Günter Streibel, Ökonom an der Humboldt-Universität, sah zwar viele ökologische Defekte durch die Schließung von maroden Betrieben abgebaut, gleichzeitig werde diese positive Entwicklung durch hemmungsloses Wachstum in anderen Bereichen aber kompensiert. Sein Sündenregister in Stichworten: acht Millionen Kraftfahrzeuge im Osten, mehr als hundert Anträge auf Golfplätze allein im Umfeld Berlins, das Ende des Recyclingsystems Sero und ein unverändert blühender Müllhandel, Fünf-Sterne-Hotels in Naturschutzreservaten, Zwischenlager- Pläne für Greifswald. Wenn die Ostdeutschen nur das verbrauchen würden, was ihnen an Ressourcen und Energie auf diesem Erdball wirklich zustehe, müßten sie auf neun Zehntel ihres Konsums verzichten. Aber solche Forderungen seien im Moment völlig illusionär, und deshalb bestehe auch kein Ausweg, resignierte Streibel. Konsumverzicht sei das falsche Wort, das vergrätze die Leute, wurde ihm bedeutet, zu fordern sei statt dessen ein Wertewandel, eine Verschiebung zum Ideellen.

Jetzt wurde es originell: Der Mensch sei bekanntlich ein Primat, und in jeder Affenhorde werde genau das getan, was der Leitaffe vormacht. Und wenn der einen Sechs- Meter-Mercedes fährt, dann wollen das auch die anderen, argumentierte der Umweltrechtler Hans-Peter Jährig. Mithin sei der Druck auf „den Leitaffen“ notwendig. Aber wer bitte ist der Leitaffe? Der Kanzlerdarsteller in Bonn, Thomas Gottschalk oder Fritz Beckenbauer? Ein Verelendungstheoretiker hielt die ganze Diskussion für überflüssig, weil sich die Pobleme „ohnehin von selbst lösen“. Krause könne zehnspurige Autobahnen bauen, er werde den Stau nicht wegkriegen. Und mit dem Stau werde das Problem Auto beseitigt. Schön wär's.

In den zwei Tagen an der Humboldt-Uni wurde deutlich, wie sehr die Reste der Umweltbewegung-Ost in die Defensive geraten sind. Wenn im Bezirk Hohenschönhausen eine Versammlung zu Kitas angesetzt ist, kommen dreihundert Leute, in die Öko-Sprechstunde kommen zwei bis siebzehn, „die haben andere Sorgen“. Die Ostberliner Umweltbibliothek war einst eine legendäre Keimzelle des Widerstands, jetzt, wo sie legal arbeiten kann, ist kaum noch Interesse da.
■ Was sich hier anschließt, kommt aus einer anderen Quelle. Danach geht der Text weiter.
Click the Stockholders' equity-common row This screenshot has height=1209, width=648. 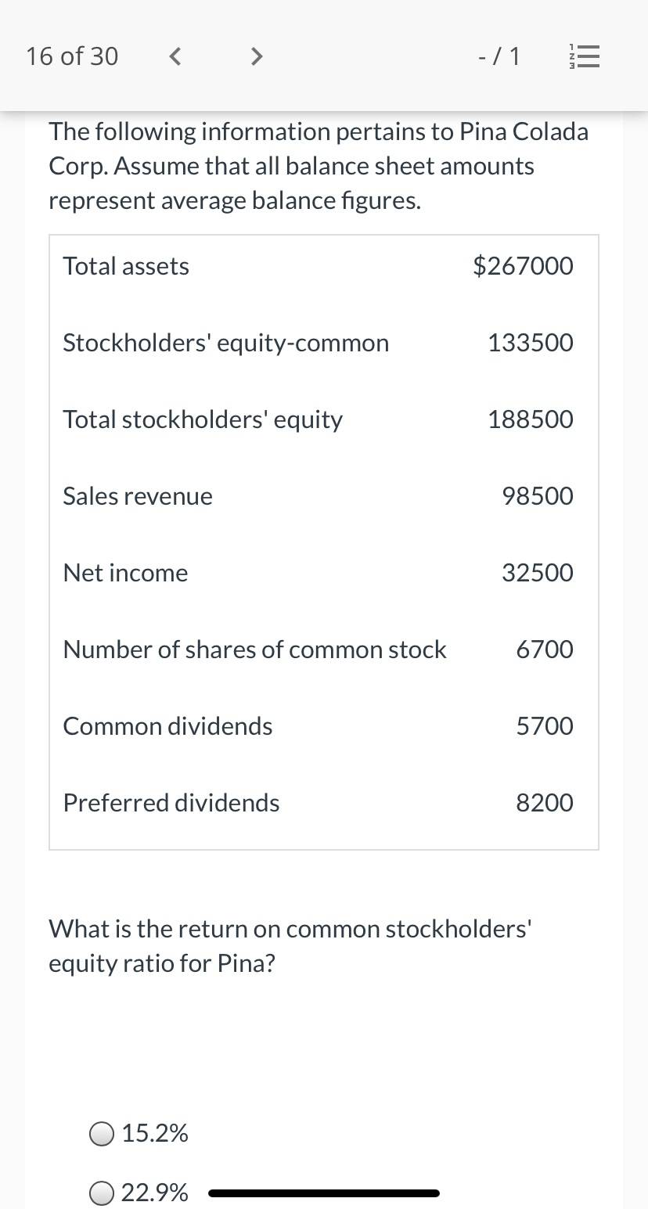point(324,343)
Die nach der Wende überall spürbare Euphorie der Umweltbewegung ist längst einer breiten Resignation gewichen, resümierte Öko-Forscher Hermann Behrens. In ganz Ostdeutschland seien gerade mal 8.000 Personen im Naturschutz organisiert, die „Umweltbewegung ist zerschlagen“.

Mit Forderungen nach Konsumverzicht wird man diese Bewegung allerdings kaum ankurbeln. Eine Initialzündung könnte sie vielleicht aus dem Westen erhalten. Elmar Altvater war es, der die Vorbildfunktion der alten Bundesrepublik bei der Transformation der ehemaligen DDR immer wieder in den Vordergrund rückte. Um so wichtiger, daß gerade der Westen den ökologischen Umbau der Gesellschaft vorantreibe. Doch davon keine Spur: die Umweltprobleme in den alten Bundesländern erscheinen zweitrangig, und im Vergleich zu Greifswald und Aue (Wismut) wirke Hanau fast wie eine Kurstadt. So blieb am Ende nichts als der lange Atem, die Empfehlung beharrlicher Agitation und Einflußnahme für die Umwelt. Vielleicht müssen sich die Ossis ja wirklich erst mal austoben. Die Frage ist nur wie lange?